AI vendors, read in full · Blog

Inside the pillar

Why AI vendors are a category of their own
The five substrates
Provisioned Throughput Units
On-demand versus PTU break-even
IP indemnification, read in writing
Multi-cloud portability
Model deprecation and reservation tenor
Fine-tuning, retention and the data position
Renewal posture inside parent envelopes
Reading list

Section i

Why AI vendors are a category of their own.

The generative-AI publishers operate on a commercial surface that is structurally different from the established enterprise software catalogue. The metric is tokens (or generative credits, or PTUs). The unit cost moves with model deprecation cycles measured in months rather than years. The IP indemnification posture is contractually load-bearing in a way no on-premise licence has been. The deployment substrate is the hyperscaler envelope (Azure, AWS, Google) plus the publisher-direct API.

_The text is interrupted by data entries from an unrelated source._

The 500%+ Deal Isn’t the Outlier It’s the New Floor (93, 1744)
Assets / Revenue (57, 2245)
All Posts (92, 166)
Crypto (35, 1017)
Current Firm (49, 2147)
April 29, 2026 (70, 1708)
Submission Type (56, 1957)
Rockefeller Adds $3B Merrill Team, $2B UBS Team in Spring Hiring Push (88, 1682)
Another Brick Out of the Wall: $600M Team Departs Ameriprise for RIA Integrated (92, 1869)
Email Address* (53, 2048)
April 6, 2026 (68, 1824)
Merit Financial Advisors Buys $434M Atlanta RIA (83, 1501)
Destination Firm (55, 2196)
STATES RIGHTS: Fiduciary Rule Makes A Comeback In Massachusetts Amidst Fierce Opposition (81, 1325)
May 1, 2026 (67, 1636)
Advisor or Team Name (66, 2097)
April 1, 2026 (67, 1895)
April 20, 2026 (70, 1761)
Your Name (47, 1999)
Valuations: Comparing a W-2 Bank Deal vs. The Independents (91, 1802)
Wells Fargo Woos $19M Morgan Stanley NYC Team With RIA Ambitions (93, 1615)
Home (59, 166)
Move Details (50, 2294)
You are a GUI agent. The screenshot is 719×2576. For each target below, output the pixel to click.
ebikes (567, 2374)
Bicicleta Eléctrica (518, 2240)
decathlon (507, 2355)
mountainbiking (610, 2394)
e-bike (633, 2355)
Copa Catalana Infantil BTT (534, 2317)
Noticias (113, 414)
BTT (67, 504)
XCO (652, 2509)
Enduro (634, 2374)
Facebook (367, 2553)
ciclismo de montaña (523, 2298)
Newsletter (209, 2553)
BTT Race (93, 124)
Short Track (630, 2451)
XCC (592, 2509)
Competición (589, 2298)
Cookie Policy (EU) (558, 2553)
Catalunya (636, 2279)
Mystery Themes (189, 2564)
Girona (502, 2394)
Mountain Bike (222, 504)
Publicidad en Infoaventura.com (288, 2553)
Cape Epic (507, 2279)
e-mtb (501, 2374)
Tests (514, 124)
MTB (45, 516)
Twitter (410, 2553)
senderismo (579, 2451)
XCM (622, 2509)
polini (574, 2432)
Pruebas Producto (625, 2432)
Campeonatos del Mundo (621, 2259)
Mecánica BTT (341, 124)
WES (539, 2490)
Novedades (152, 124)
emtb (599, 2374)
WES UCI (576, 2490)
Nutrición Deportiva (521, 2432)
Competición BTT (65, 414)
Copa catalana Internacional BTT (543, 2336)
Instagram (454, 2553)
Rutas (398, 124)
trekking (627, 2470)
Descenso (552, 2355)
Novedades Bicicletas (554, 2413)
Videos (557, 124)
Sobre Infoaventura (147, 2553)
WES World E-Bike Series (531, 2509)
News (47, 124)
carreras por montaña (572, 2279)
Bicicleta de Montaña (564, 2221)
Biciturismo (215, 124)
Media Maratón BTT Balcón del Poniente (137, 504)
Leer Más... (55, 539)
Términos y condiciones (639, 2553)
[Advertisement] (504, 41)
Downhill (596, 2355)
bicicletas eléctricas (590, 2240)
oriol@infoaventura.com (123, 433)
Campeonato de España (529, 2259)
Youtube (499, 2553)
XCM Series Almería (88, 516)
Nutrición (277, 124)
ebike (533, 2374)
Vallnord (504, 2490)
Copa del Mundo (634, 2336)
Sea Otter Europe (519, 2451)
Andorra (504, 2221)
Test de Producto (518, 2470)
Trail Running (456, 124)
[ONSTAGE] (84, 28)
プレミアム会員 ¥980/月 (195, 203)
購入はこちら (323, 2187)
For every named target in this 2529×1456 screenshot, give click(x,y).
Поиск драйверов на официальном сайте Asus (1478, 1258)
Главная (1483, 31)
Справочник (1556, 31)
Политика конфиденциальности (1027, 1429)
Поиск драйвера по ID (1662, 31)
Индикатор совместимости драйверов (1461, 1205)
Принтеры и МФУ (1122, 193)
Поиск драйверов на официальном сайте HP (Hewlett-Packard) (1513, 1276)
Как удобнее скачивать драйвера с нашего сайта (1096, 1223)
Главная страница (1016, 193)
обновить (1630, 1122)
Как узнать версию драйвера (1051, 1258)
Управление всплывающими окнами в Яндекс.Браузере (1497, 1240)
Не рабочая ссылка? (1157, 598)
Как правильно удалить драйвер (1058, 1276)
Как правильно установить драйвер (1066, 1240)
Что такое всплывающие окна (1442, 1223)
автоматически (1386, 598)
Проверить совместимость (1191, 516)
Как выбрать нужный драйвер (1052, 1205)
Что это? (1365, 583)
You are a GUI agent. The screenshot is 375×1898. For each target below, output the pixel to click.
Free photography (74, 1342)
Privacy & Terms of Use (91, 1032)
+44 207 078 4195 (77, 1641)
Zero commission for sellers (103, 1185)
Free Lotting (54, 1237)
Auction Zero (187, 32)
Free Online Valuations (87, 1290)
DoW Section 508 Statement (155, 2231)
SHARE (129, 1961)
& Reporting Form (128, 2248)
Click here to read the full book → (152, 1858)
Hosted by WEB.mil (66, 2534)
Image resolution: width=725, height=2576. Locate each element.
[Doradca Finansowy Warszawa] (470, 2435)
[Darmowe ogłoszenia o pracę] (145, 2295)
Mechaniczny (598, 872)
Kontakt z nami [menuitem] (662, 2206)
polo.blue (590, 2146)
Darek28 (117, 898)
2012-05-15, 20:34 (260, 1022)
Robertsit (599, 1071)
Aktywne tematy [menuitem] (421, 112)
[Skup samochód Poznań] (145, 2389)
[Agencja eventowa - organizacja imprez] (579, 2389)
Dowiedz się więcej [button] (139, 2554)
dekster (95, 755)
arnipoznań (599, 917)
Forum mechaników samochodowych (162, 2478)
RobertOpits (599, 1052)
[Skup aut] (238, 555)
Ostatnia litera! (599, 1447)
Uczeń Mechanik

The procurement implication is that the buyer-side methodology must treat the AI catalogue as a category and not as a line item inside the parent hyperscaler commitment. The AI Vendors practice runs the methodology across the five substrates: Azure OpenAI Service, AWS Bedrock, publisher-direct APIs (OpenAI, Anthropic), Google Vertex AI and on-premise or self-hosted models.

This pillar groups the AI commentary into ten editorial sections. Each section names the load-bearing mechanic, links the deeper spoke articles and points to the practice page and the relevant white papers for the buyer who wants the engagement methodology.

Section ii

The five substrates.

The generative-AI commercial surface runs across five distinct substrates. The Microsoft Azure OpenAI Service surfaces OpenAI models inside the Azure consumption envelope (MACC inclusive where contracted). AWS Bedrock surfaces Anthropic, Mistral, Meta, Cohere, Stability and Amazon Titan models inside the AWS consumption envelope (EDP inclusive where contracted). The Anthropic and OpenAI direct APIs surface their models on the publisher-direct billing surface. Google Vertex AI surfaces Gemini and partner models inside the GCP consumption envelope (EDP inclusive where contracted). On-premise or self-hosted models run against the GPU compute envelope and a different commercial logic.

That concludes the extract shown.